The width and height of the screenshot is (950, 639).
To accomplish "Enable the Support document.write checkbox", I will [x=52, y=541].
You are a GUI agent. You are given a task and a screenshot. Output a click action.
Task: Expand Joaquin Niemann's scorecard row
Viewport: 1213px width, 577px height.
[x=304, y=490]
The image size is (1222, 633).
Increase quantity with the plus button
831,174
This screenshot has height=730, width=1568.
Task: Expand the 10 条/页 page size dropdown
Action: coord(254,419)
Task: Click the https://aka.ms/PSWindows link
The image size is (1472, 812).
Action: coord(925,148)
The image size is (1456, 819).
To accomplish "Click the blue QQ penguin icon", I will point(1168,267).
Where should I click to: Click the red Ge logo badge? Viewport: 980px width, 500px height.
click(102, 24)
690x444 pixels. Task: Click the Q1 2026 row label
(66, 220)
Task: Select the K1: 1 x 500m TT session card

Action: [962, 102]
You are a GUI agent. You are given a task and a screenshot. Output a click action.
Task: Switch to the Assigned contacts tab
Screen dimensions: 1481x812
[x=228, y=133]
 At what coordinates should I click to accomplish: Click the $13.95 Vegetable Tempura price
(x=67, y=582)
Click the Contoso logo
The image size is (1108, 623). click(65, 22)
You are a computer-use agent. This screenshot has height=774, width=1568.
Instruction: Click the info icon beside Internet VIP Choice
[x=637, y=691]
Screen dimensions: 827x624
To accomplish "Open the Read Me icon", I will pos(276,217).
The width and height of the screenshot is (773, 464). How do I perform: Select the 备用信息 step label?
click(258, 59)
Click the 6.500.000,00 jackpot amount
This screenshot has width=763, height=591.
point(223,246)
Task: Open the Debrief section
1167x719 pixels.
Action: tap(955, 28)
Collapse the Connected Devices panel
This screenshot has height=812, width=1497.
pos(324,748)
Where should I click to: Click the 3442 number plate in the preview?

Instruction :: Swap "image" for "screen" in the lines from the one containing "Task: Click the https://aka.ms/PSWindows link" through the one containing "I will point(1168,267).", both included. Return only those lines, otherwise unchanged.

Expected output ::
Task: Click the https://aka.ms/PSWindows link
The screen size is (1472, 812).
Action: coord(925,148)
The screen size is (1456, 819).
To accomplish "Click the blue QQ penguin icon", I will point(1168,267).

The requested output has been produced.